_EXERCISE INSTRUCTIONS_. Copy out the entries verbatim, from the line with "You are a GUI" up to and including the line with "[1056, 470]", and leave the pictures out of your answer.

-- BEGIN RECORDED INFORMATION --

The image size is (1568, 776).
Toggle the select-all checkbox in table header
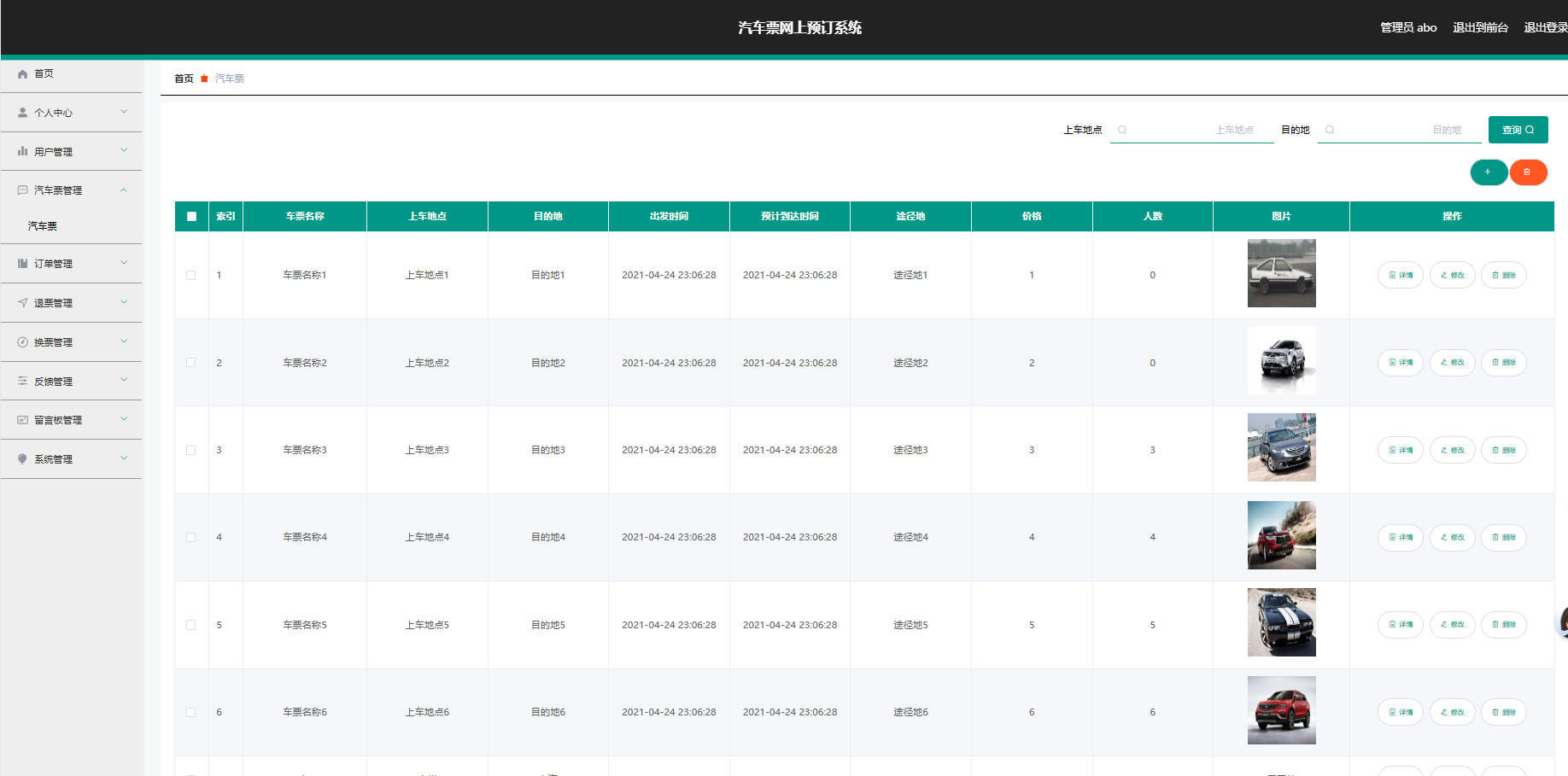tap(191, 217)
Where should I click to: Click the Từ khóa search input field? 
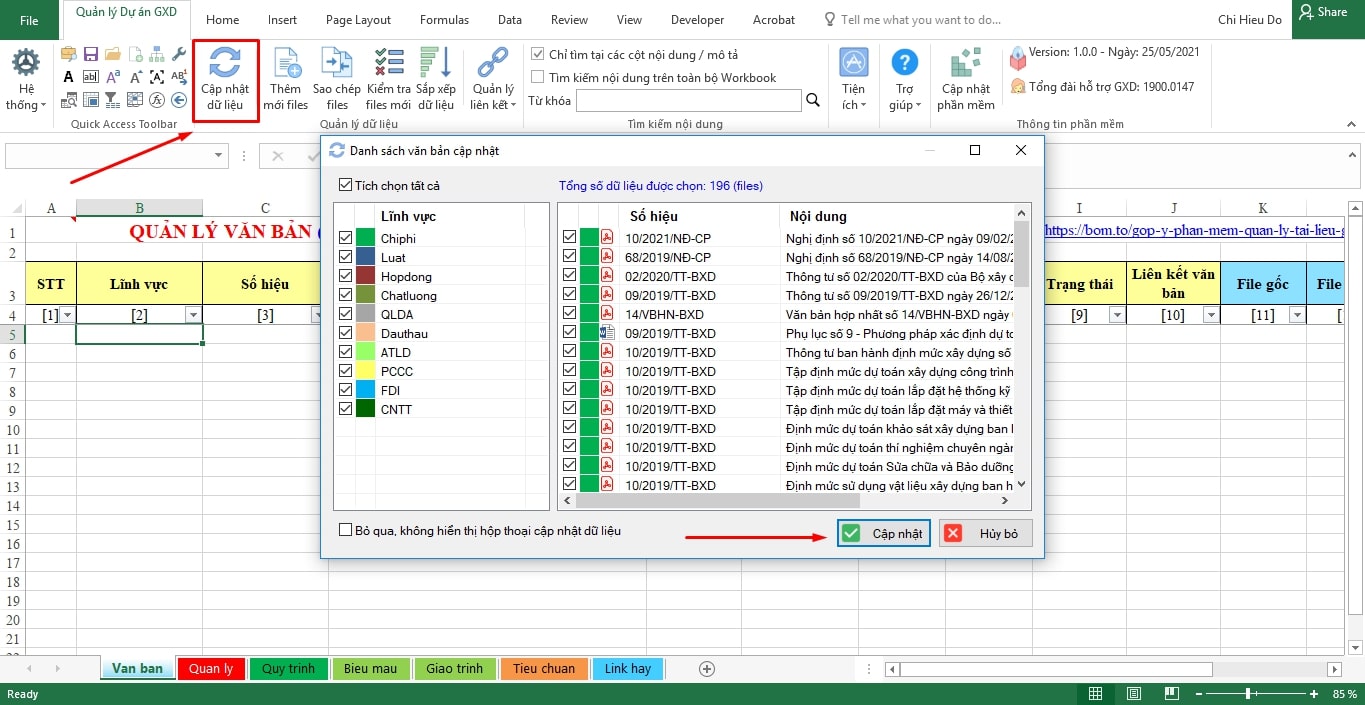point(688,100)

-- END RECORDED INFORMATION --
-- BEGIN RECORDED INFORMATION --

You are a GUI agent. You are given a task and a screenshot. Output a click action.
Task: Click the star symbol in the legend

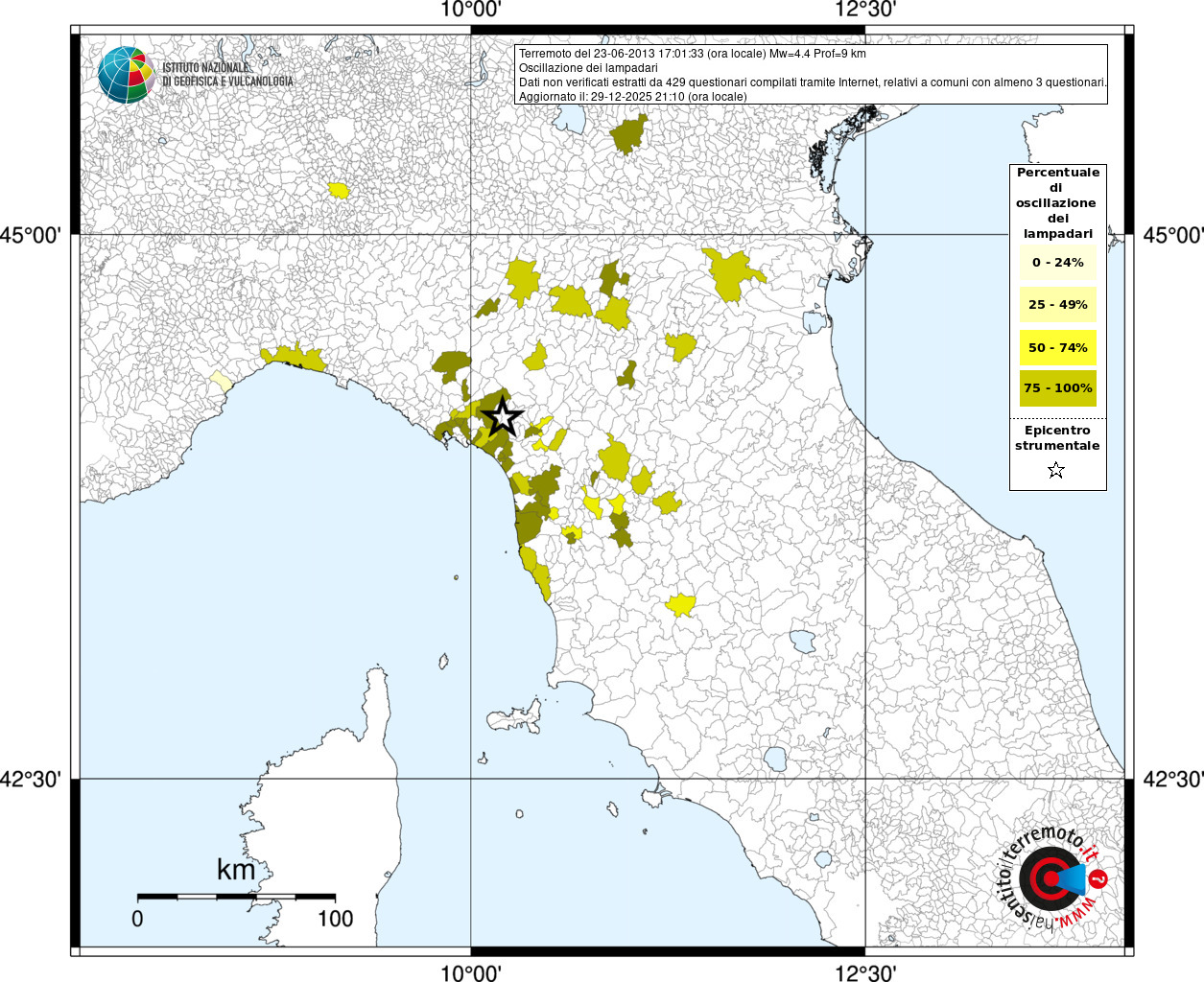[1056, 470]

-- END RECORDED INFORMATION --

_EXPECTED ANSWER_.
You are a GUI agent. You are given a task and a screenshot. Output a click action.
Task: Click the star symbol in the legend

[1056, 470]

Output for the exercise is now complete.